Question

Near the end of a marathon race, the first two runners are separated by a distance of 45.0 m. The front runner has a velocity of 3.50 m/s, and the second a velocity of 4.20 m/s.

(a) What is the velocity of the second runner relative to the first?
(b) If the front runner is 250 m from the finish line, who will win the race, assuming they run at constant velocity?
(c) What distance ahead will the winner be when she crosses the finish line?

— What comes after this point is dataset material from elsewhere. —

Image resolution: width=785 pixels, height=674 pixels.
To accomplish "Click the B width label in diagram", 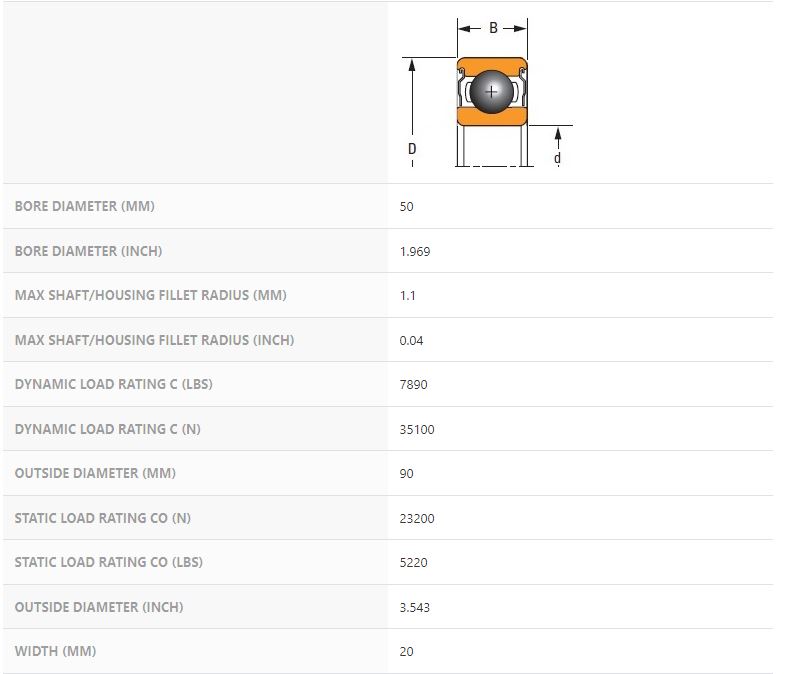I will (x=493, y=29).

The velocity of the second runner relative to the first is approximately:

a) 0.70 m/s
b) 0.80 m/s
c) 0.90 m/s
d) 1.00 m/s

Answer 1

The velocity of the second runner relative to the first is 0.70 m/s. Assuming constant velocity, the front runner will win the race. The winner will be 295 m ahead of the second runner when she crosses the finish line.

Step-by-step explanation:

(a) To find the velocity of the second runner relative to the first, we subtract the velocity of the first runner from the velocity of the second runner:

Velocity of the second runner relative to the first = Velocity of the second runner - Velocity of the first runner

Velocity of the second runner relative to the first = 4.20 m/s - 3.50 m/s = 0.70 m/s

(b) To determine who will win the race, we need to compare the distances each runner needs to cover to reach the finish line.

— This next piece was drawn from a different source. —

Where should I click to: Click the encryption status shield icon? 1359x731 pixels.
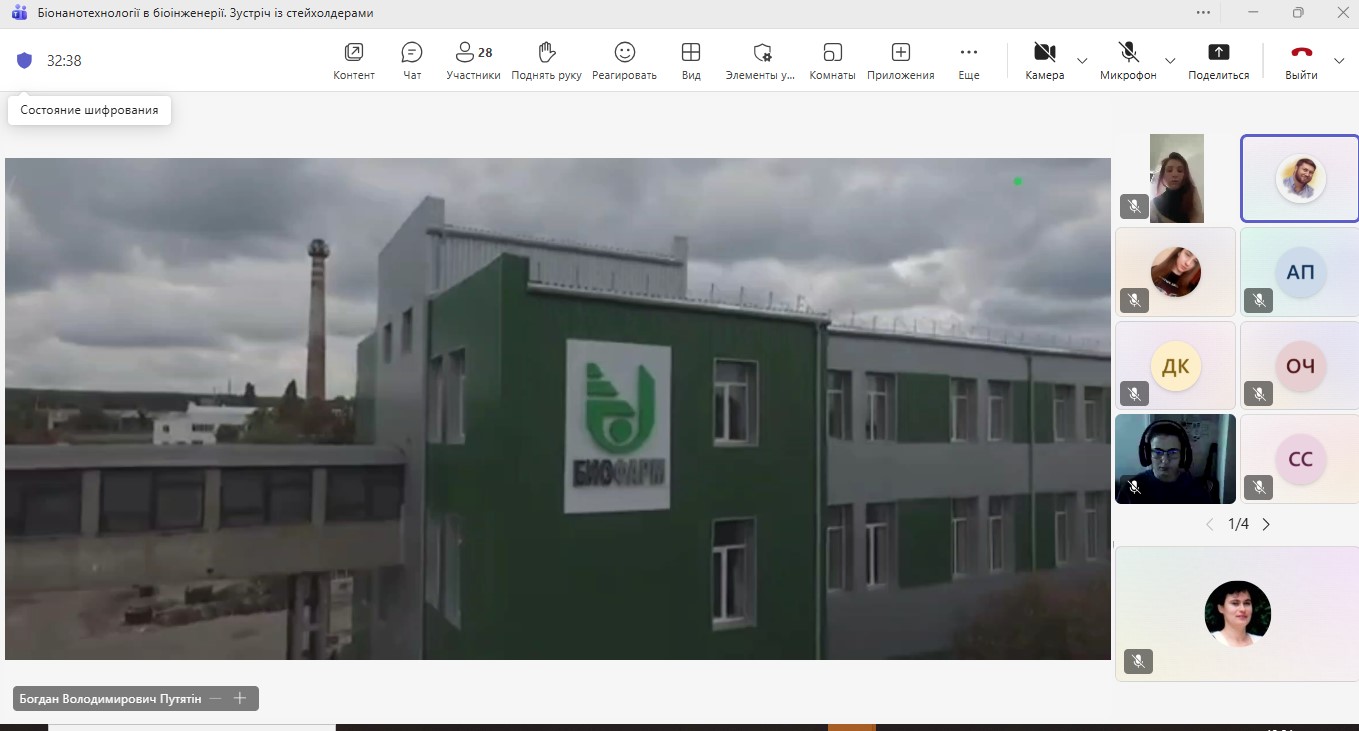[x=25, y=60]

The front runner is 250 m from the finish line, while the second runner is 45.0 m behind the front runner.

Since the front runner has a shorter distance to cover, assuming they run at constant velocity, the front runner will win the race.

(c) When the winner crosses the finish line, she will have covered a total distance of 250 m.

Since the second runner is 45.0 m behind the front runner, the winner will be 295 m ahead of the second runner when she crosses the finish line.